Petition updateBoycott Renault until production in Russia stops completely and durablyRenault stops production of Renault cars but not Lada, co-owned with weapon manufacturer Rostec
David de BellevilleParis, France
Mar 26, 2022

"Mercredi soir, quelques heures après l’intervention du président ukrainien, par un communiqué, le constructeur automobile français a en effet annoncé, à l’issue d’un conseil d’administration, qu’il suspendait immédiatement les « activités de l’usine Renault de Moscou ». Mais on a sur-le-champ bien compris que l’annonce était hypocrite, car si Renault fabrique et distribue des véhicules sous la marque au losange en Russie (des SUV Duster, Kaptur, Arkana et Nissan Terrano), la plupart de ses ventes sont le fait de sa filiale AvtoVAZ qu’elle détient à 69 % depuis fin 2016 et et qui est leader du marché russe avec sa marque Lada.
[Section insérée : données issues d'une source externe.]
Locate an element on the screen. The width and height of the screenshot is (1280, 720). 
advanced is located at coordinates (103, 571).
Or, dans le cas de cette filiale, aucune décision : le groupe Renault a annoncé à l’issue de son conseil d’administration qu’il allait au préalable évaluer « les options possibles concernant sa participation », disant vouloir agir « de manière responsable envers ses 45 000 salariés en Russie ».
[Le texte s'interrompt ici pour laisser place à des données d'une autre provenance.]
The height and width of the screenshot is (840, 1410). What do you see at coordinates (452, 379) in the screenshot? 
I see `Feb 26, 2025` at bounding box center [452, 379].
Ce que ne précise pas Renault, mais ce que savent tous les administrateurs du groupe, dont les administrateurs de l’État, c’est que cette filiale AvtoVAZ est une coentreprise, alliant le groupe français à la firme russe Rostec, qui est un géant de l’industrie militaire russe, sinistrement réputé pour sa filiale Kalachnikov, fabricant du légendaire fusil d’assaut AK-47.

Renault est donc l’allié d’un groupe au cœur de l’industrie militaire russe, qui a été créé par le Kremlin et qui est dirigé par Sergueï Tchemezov, un proche de Vladimir Poutine, qu'il a longtemps côtoyé du temps où ils étaient tous les deux en mission à Dresde pour le KGB. Comment le groupe Renault peut-il chercher à duper l’opinion en omettant de signaler que son allié, pilier du complexe militaro-industriel poutinien, a du sang sur les mains, du fait de l’agression russe en Ukraine, mais aussi du fait de son rôle dans des conflits antérieurs ? C’est d’autant plus insupportable que Rostec fait partie des premiers groupes russes lourdement sanctionnés par la communauté internationale au lendemain de l’invasion en 2014 par l’armée russe de la Crimée."